Carroll / Fletcher is pleased to present a group exhibition that brings together the distinct but interconnected practices of three young artists: Jim Woodall, Alexander Page and Luke Burton.
The show includes sculptural installation, photography, videos and drawings that investigate our relationship with landscape and architecture. For the artists, the natural and built environments are both a source of haptic pleasures and a playground for exploration and critical dissent in which landscape and architecture function as a stagelike objects or ciphers for memory, social and political networks and Romantic artistic positions.
All the artists share similar productive tensions within their practices: direct or hinted at autobiographical references synthesise with a distant, controlled aesthetic and emotional restraint; the obsolescence of the image is contrasted with the image as a source of hope, and even personal salvation; the apparent stability and naturalness of landscape is set against the urban environment and modern architectural practice and its accelerated entropy.
Whilst the work probes our desire for haptic pleasures within both the material and immaterial, there is also a drive to understand the political and economic systems in which the work is produced: the cycles of urban accumulation and decay, the maintenance and sustainability of urban architecture, and the new and old technologies that serve to map and constrain our representations of space and time.
Jim Woodall (b.1978, Oxford) lives and works in London. Woodall works across diverse media: sculpture, photography, video, installation and performance. His work stems from a personal and socio-political encounter with the built environment and reflects upon land ownership, human-led accelerated entropy and how technology affects our relationship with and memory of landscape.
Recent exhibitions include Tomorrow People, Elevator Gallery, London, 2013; React, Dilston Grove, 2013 and Olympic State, See Studios, London, 2011.
Woodall was a founding member of CutUp collective, an interventionist art group, from 2004-9.
Alexander Page (b. 1983, London) lives and works in London. Page’s work engages with memory and landscape. Landscape is used as a foil or a cipher to unlock direct relationships with the self, memory, nostalgia, loss and love. His work speaks of wandering, nostalgic journeys, of days spent lost in reverie but also of art and image making as a form of release from melancholia.
Recent exhibitions include A Dense Glitter of Alternatives, Vitrine Gallery, London and Like a Monkey Puzzle Tree, Copeland Park Gallery, London (as part of the Art Licks festival), both 2013.

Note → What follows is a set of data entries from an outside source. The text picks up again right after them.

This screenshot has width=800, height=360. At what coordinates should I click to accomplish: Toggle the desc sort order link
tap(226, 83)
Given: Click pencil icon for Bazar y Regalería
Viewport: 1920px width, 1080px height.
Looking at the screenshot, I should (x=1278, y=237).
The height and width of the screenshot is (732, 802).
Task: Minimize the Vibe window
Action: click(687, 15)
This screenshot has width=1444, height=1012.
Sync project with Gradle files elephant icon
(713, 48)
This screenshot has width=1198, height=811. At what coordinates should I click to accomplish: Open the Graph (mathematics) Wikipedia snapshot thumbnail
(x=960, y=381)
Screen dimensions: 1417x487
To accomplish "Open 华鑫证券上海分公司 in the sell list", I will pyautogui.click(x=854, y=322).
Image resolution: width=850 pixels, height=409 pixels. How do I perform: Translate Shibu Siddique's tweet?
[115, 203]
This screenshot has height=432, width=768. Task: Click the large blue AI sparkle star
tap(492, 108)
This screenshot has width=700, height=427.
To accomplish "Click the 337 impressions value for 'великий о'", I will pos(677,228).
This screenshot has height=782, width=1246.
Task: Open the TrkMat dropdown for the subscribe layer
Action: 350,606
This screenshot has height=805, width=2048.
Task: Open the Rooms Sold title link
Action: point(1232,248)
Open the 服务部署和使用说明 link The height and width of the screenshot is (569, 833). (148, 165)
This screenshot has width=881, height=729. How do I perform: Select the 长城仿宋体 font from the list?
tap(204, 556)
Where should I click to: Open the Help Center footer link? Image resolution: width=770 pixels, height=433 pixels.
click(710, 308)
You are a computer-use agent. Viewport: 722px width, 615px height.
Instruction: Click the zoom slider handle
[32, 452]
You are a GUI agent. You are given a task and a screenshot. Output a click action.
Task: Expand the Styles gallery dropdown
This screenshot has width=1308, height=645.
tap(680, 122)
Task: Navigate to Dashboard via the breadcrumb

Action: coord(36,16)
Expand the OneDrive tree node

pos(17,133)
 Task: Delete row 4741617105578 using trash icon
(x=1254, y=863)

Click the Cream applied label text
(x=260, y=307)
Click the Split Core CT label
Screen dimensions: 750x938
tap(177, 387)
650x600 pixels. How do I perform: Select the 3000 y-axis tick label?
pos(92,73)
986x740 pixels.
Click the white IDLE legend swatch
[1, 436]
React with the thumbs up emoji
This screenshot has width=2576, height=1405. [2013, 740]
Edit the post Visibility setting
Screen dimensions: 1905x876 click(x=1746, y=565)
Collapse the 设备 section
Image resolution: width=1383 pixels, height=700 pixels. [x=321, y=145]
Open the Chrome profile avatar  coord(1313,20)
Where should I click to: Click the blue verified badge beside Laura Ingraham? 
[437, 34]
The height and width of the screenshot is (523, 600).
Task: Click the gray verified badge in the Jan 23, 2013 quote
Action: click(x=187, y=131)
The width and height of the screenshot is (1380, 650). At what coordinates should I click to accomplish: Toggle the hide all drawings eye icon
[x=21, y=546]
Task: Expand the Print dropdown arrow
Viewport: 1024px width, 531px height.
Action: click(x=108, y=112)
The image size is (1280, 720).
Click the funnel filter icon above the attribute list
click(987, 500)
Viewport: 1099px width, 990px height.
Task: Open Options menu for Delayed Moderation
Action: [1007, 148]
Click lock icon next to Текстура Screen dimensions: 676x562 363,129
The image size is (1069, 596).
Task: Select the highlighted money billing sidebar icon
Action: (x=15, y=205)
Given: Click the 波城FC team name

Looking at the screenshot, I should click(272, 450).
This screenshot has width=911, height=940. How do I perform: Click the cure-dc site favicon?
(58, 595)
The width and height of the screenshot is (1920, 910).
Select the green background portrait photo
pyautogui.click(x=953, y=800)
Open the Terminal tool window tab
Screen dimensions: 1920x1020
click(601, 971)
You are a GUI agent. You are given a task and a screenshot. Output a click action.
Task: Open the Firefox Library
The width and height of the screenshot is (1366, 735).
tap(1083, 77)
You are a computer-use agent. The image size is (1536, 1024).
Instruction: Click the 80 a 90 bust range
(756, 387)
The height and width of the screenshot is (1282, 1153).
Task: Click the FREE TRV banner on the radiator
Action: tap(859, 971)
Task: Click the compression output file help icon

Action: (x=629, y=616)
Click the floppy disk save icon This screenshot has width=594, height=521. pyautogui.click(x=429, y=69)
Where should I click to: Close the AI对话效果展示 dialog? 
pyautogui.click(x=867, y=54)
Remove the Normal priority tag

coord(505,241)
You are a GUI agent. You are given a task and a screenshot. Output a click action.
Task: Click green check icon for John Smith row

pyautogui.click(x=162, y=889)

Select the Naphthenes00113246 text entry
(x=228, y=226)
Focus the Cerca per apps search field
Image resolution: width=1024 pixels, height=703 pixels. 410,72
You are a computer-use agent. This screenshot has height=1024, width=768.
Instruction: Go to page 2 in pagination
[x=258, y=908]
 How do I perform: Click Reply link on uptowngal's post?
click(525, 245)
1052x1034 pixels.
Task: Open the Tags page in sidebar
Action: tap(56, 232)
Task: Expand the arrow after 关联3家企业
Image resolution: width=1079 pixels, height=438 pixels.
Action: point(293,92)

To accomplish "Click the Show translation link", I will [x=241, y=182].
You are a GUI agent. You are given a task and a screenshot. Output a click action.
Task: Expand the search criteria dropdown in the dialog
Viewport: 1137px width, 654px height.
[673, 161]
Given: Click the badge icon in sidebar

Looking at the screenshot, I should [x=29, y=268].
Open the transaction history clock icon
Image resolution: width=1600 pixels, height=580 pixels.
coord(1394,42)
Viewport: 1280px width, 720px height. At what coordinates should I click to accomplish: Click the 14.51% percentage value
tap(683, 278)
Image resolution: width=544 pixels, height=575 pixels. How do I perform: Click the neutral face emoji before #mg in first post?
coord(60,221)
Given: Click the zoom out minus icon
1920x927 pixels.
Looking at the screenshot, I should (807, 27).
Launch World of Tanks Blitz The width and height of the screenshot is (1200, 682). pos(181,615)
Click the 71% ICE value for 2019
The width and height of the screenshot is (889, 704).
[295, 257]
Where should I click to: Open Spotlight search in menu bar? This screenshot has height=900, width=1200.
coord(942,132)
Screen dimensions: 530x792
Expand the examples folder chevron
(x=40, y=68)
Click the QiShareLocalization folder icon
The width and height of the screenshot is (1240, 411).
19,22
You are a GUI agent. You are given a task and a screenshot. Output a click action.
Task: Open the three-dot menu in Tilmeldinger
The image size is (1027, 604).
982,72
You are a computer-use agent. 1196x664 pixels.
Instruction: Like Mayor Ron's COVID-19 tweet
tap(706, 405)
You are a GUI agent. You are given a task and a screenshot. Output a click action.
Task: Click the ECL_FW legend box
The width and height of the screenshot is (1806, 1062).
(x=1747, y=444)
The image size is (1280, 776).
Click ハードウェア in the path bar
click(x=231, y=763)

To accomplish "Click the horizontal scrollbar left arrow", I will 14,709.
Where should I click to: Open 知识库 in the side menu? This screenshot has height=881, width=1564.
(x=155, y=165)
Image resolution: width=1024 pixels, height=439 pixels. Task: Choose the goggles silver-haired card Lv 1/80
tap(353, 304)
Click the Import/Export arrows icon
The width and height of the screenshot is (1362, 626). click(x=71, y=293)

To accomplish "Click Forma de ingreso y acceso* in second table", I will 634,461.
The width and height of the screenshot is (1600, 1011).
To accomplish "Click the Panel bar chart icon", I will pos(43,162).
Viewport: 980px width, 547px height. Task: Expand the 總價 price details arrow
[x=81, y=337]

Luke Burton (b.1983, London) lives and works in London. Burton’s work crosses sculpture, installation, photography, video and drawing to explore the irreducible complexity of aesthetic reception and pleasure, and probe the convoluted relationship between architecture, class and taste. Humour and play infiltrate a restrained and serious language of the decorative within his work and enable a critical dissidence from formal and sociopolitical constraints.
Recent exhibitions include Love / Architecture, Turner Contemporary, Margate; A Dense Glitter of Alternatives, Vitrine Gallery, London and Beat, MK Gallery, Milton Keynes (all 2013).